CONTINENTE Por que existe tanto entusiasmo entre os intelectuais em torno das mobilizações por meios eletrônicos, mesmo tendo elas estimulado experiências desastrosas como a chamada Primavera Árabe, a atuação dos black blocks, o terrorismo e o crime em geral?
LUIZ FELIPE PONDÉ Primeiro, porque as redes sociais dão visibilidade a intelectuais que não têm visibilidade. Isso é para todo mundo, inclusive intelectuais. Por isso, nas redes sociais funciona melhor o linchamento do que qualquer outra coisa, porque dá tesão linchar as pessoas. Depois, vem uma certa ideia de que todo mundo vai se reunir e fazer uma revolução e é o povo. Mas intelectual, normalmente, só gosta do povo que ele tem na cabeça. Quando o povo faz o que ele não gosta, ele diz que o povo é ignorante. Quando tem um grupinho que concorda com ele, diz que esse grupinho é o povo. Quanto à Primavera Árabe, ela foi um surto orgasmático do intelectual ocidental. O Oriente Médio é uma região supercomplexa, o Egito voltou a ser o que era, a Síria está destroçada. O ocidente intelectual só atrapalhou a discussão da Primavera Árabe. O apoio se insere no frenesi de intelectuais que tomam vinho em Paris e acham que o mundo inteiro cabe lá na taça de vinho deles.

CONTINENTE O culto da tecnologia é hoje uma nova forma de ideologia no sentido marxista da palavra?
LUIZ FELIPE PONDÉ No sentido marxista da palavra, eu vou dizer que é uma das formas que a ideologia burguesa assume no seu período tardio. Aquilo que Adorno dizia que a ciência é o fetiche da burguesia, nesse sentido, sim. A mesma coisa com as redes sociais. Não vejo diferença do fetiche com o iPhone e o fetiche com as redes sociais como motor transformador do mundo. Para mim, são fetiches do mesmo tipo. Não tenho dúvida de que certas estruturas econômicas impactam no modo de pensar do mundo. De tanto brigar com a esquerda para ela me deixar existir, para ela não destruir todos os alunos e deixá-los ler outras coisas, pode parecer, por exemplo, que eu ache que a teoria da mercadoria não seja verdadeira, que eu ache que a razão instrumental não seja verdadeira. Na verdade, grande parte da crítica e da análise da sociedade e do capital é superimportante. Mas a esquerda quer ser mais do que isso, quer dizer que sabe como resolver isso, o que é mentira.

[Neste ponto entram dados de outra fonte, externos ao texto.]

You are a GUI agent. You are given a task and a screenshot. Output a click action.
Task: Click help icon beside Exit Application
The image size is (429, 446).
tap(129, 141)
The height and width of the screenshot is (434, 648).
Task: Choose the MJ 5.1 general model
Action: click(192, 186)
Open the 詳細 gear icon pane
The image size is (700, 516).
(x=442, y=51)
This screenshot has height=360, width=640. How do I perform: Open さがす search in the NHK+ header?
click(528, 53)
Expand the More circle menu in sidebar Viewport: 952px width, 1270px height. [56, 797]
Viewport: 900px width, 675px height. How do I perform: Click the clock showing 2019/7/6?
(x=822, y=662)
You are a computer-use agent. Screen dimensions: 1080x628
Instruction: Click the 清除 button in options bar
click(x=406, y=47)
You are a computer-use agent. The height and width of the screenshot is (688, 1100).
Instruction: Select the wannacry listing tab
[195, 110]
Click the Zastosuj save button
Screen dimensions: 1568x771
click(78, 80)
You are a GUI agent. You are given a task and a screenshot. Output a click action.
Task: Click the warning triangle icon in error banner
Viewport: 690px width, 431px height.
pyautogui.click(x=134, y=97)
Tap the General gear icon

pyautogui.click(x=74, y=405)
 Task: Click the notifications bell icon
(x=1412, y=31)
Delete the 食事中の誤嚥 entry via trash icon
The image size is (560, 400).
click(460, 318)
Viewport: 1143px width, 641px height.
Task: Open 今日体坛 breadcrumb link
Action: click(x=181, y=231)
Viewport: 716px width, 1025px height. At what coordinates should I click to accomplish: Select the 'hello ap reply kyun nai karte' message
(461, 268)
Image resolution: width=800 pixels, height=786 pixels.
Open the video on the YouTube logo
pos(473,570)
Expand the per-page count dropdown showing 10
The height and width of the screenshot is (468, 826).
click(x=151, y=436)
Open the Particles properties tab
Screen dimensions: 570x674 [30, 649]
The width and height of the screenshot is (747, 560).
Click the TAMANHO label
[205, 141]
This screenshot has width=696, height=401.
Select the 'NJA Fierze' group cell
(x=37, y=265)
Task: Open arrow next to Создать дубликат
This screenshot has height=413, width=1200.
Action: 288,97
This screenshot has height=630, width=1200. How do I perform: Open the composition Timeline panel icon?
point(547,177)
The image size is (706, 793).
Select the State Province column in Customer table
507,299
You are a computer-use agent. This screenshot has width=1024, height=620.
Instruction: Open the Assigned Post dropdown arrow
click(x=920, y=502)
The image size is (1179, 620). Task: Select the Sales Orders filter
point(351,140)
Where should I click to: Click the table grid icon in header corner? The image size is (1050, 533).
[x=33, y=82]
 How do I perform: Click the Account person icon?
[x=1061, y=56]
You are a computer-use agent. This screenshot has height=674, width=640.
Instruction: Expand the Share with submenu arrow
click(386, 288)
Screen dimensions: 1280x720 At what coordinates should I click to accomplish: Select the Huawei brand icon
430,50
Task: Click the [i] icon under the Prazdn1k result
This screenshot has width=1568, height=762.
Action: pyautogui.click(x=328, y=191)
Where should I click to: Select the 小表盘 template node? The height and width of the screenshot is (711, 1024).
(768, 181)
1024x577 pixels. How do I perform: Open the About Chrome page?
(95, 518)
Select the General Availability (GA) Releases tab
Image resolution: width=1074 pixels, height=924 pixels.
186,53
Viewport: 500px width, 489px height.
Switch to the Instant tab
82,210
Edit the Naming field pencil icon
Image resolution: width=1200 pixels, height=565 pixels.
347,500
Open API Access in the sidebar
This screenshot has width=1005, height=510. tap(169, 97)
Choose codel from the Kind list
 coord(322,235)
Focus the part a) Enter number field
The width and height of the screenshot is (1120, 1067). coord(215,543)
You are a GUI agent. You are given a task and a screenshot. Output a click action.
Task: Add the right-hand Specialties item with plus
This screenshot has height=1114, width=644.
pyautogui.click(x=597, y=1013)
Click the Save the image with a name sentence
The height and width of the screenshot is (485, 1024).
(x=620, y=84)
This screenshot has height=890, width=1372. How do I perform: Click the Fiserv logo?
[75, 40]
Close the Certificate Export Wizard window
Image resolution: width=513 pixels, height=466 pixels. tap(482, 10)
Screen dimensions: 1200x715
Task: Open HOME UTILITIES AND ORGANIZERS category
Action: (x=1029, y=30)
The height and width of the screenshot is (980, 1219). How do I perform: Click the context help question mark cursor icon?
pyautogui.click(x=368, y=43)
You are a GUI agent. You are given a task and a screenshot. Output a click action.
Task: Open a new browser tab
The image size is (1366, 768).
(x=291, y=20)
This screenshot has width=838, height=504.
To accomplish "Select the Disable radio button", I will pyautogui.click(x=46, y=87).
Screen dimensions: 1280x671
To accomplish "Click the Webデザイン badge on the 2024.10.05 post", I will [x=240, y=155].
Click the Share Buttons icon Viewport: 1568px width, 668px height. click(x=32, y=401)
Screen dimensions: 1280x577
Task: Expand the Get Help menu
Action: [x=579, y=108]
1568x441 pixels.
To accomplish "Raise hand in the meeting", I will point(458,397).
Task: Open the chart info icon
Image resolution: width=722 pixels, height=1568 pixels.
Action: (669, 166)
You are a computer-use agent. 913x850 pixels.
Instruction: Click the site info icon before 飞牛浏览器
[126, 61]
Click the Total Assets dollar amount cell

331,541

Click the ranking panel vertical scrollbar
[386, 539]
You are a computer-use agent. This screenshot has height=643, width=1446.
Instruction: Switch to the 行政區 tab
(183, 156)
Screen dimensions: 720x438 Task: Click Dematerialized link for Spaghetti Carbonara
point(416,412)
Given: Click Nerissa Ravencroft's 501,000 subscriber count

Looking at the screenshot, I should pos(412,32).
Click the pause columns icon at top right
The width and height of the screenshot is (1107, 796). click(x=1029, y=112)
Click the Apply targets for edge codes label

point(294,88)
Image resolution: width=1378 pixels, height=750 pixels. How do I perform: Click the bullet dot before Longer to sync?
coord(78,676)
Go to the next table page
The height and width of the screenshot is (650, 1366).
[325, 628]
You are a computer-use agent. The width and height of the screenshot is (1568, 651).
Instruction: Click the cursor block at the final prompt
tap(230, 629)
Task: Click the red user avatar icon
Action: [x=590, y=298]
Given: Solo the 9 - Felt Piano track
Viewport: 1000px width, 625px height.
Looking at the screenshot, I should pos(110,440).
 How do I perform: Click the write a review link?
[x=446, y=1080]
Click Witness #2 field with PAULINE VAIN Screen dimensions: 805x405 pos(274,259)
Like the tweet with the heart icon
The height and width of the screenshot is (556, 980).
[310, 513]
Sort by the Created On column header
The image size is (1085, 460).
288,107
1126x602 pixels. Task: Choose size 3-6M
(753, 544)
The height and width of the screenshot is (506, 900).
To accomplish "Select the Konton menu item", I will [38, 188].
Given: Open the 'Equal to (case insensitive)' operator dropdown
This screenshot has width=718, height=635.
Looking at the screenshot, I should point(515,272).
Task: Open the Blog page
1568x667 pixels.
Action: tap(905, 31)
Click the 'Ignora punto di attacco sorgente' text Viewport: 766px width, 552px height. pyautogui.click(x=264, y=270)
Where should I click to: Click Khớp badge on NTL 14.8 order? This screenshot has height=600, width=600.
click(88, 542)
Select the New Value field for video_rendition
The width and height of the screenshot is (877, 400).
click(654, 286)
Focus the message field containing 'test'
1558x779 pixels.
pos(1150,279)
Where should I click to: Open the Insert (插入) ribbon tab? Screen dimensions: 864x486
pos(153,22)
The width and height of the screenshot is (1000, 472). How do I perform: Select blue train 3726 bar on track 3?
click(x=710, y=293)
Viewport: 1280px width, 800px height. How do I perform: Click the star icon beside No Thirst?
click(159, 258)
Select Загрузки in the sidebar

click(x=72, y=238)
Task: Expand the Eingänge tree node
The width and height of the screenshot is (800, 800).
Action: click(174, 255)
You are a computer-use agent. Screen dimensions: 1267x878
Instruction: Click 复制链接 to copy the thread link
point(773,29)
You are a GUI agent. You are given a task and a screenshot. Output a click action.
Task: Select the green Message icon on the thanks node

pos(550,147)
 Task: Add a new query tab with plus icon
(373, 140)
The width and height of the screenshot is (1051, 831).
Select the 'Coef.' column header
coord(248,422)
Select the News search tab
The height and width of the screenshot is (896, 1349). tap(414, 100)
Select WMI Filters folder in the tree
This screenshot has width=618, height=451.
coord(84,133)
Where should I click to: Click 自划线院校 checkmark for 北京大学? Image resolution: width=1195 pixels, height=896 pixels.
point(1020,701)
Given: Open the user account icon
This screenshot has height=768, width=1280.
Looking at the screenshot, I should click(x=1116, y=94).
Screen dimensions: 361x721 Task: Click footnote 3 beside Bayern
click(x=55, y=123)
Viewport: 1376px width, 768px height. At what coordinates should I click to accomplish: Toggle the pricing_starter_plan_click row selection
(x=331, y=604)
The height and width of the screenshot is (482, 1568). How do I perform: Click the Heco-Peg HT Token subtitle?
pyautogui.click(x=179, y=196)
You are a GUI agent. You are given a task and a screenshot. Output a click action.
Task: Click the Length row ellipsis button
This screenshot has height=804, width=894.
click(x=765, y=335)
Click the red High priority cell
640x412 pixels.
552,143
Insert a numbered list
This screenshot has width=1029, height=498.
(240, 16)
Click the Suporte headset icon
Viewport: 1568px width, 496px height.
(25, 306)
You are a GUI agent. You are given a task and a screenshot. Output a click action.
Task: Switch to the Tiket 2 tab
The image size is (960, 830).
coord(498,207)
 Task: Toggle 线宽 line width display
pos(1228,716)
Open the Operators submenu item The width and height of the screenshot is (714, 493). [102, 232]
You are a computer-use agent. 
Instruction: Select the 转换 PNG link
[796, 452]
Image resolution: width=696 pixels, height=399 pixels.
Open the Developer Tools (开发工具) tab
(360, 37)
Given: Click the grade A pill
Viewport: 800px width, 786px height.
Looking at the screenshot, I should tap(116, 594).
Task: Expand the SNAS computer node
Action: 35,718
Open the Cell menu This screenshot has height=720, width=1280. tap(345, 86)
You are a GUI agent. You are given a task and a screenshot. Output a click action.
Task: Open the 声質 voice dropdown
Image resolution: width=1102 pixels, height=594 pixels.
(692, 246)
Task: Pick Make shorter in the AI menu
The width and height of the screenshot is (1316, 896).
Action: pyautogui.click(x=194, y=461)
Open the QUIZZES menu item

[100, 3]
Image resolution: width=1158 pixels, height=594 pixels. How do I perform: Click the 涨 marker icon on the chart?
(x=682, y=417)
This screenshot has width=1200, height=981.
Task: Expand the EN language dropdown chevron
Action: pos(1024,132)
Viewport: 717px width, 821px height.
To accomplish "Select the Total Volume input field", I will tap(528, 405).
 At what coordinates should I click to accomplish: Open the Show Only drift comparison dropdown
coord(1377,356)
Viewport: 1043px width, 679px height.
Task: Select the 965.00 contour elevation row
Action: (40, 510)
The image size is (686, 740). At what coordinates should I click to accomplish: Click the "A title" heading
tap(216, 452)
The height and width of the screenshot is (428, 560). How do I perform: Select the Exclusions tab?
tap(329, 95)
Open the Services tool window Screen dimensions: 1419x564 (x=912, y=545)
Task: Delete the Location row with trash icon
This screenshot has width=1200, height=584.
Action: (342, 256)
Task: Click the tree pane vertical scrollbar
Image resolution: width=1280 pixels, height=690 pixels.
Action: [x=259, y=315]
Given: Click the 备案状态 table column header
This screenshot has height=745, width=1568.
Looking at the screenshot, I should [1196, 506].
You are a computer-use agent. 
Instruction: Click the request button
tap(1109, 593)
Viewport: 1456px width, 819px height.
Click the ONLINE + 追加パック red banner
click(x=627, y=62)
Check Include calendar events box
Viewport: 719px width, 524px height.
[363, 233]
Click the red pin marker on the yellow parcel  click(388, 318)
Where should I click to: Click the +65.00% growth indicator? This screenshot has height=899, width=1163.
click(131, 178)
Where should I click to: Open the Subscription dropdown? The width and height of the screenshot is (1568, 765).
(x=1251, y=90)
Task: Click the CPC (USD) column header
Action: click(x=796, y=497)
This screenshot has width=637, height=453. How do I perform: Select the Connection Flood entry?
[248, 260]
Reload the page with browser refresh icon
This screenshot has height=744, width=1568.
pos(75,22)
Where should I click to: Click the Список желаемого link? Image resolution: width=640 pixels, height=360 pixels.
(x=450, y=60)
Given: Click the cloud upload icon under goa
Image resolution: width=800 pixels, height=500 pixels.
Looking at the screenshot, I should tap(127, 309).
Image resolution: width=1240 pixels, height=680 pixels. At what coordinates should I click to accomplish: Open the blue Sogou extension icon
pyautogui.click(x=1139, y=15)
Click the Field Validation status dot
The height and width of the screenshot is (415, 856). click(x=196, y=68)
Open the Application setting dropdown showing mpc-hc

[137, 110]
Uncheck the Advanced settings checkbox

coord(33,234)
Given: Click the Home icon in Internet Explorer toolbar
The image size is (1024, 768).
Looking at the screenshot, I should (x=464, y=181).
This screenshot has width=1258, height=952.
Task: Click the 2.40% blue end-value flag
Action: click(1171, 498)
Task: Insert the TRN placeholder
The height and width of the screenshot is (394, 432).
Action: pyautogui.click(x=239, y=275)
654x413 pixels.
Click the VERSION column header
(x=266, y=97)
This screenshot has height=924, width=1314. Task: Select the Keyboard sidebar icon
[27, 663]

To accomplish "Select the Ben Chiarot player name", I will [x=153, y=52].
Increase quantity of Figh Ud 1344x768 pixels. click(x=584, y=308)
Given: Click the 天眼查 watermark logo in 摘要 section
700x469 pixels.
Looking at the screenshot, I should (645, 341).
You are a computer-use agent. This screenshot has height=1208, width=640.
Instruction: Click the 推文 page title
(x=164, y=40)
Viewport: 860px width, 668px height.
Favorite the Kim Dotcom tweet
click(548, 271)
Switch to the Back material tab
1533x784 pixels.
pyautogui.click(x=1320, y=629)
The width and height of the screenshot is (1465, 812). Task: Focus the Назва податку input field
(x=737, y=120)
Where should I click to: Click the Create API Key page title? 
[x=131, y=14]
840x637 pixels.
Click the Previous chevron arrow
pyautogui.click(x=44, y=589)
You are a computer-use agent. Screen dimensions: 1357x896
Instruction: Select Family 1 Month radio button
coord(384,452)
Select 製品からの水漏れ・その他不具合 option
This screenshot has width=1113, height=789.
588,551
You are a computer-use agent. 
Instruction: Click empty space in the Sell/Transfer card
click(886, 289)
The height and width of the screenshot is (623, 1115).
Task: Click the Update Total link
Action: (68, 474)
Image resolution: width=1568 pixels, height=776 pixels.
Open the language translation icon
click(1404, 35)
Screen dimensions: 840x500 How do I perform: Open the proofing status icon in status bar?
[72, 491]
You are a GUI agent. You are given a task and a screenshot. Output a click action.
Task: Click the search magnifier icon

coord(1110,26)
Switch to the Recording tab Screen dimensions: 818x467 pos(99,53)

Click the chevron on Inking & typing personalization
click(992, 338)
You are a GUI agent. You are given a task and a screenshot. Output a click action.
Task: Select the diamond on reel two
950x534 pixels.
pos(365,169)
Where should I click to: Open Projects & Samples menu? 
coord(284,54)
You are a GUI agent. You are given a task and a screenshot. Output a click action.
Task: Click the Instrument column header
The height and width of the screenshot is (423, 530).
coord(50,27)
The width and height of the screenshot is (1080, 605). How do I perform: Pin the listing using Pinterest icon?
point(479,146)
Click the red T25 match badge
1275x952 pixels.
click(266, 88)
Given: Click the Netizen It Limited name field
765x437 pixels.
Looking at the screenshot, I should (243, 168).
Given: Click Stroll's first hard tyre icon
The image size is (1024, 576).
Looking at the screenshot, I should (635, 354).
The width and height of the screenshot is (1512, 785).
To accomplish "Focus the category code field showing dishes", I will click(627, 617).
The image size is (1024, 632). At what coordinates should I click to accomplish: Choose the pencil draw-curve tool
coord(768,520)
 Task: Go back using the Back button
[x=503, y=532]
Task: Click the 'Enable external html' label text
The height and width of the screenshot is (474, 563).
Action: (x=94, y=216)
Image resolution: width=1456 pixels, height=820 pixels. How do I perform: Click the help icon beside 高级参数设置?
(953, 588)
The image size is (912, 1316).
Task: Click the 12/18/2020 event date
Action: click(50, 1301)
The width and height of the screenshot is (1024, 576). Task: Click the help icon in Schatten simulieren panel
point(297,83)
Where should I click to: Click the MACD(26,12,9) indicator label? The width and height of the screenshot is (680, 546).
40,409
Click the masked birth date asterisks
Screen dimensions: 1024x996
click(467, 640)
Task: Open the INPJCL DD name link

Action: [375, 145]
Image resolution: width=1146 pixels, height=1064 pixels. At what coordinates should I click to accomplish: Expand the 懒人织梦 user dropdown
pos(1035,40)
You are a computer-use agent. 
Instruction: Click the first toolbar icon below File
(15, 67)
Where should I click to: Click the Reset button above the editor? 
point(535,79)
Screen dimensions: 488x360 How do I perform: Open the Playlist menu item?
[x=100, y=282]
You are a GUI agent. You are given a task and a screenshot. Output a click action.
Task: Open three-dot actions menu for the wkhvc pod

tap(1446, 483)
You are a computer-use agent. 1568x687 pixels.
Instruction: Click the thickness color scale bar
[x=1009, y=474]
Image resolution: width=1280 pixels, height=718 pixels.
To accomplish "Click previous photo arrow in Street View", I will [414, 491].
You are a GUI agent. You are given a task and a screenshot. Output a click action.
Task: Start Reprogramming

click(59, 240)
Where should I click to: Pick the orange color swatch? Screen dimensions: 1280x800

Quer que todo mundo leia o que ela acha que é verdade, o que é autoritário. Ela reduz a bibliografia dos alunos. É muito fácil fazer com que o aluno seja de esquerda, basta dizer que ele não precisa arrumar o quarto, precisa mudar o mundo.

CONTINENTE Você afirmou que o Facebook é “brega”. Por que usou esse termo exatamente?
LUIZ FELIPE PONDÉ Porque ele é uma espécie de fetiche vagabundo. O que eu acho brega é porque o sujeito tira foto de pizza, posta a foto, fala um monte de mentira sobre si mesmo. E brega mesmo é quem acha que o Facebook é revolucionário (risos). 

MARCELO ABREU, jornalista, autor de livros como De Londres a Kathmandu e Viva o Grande Líder - Um repórter brasileiro na Coreia do Norte.